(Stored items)
■ ■ ■

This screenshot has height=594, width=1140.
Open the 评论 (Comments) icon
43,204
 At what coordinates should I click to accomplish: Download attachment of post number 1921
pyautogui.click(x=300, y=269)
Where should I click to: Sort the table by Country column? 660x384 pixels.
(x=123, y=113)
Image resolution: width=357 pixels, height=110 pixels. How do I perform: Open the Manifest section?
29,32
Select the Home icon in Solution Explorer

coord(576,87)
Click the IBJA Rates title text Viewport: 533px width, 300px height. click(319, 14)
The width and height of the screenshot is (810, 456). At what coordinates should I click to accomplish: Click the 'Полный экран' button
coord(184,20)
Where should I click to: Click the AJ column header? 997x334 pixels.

■ ■ ■

PROBLEM DETAILS: Please output the records once more, exactly as they were written.

SOLUTION TO THE EXERCISE:
This screenshot has height=594, width=1140.
Open the 评论 (Comments) icon
43,204
 At what coordinates should I click to accomplish: Download attachment of post number 1921
pyautogui.click(x=300, y=269)
Where should I click to: Sort the table by Country column? 660x384 pixels.
(x=123, y=113)
Image resolution: width=357 pixels, height=110 pixels. How do I perform: Open the Manifest section?
29,32
Select the Home icon in Solution Explorer

coord(576,87)
Click the IBJA Rates title text Viewport: 533px width, 300px height. click(319, 14)
The width and height of the screenshot is (810, 456). At what coordinates should I click to accomplish: Click the 'Полный экран' button
coord(184,20)
Where should I click to: Click the AJ column header? 997x334 pixels.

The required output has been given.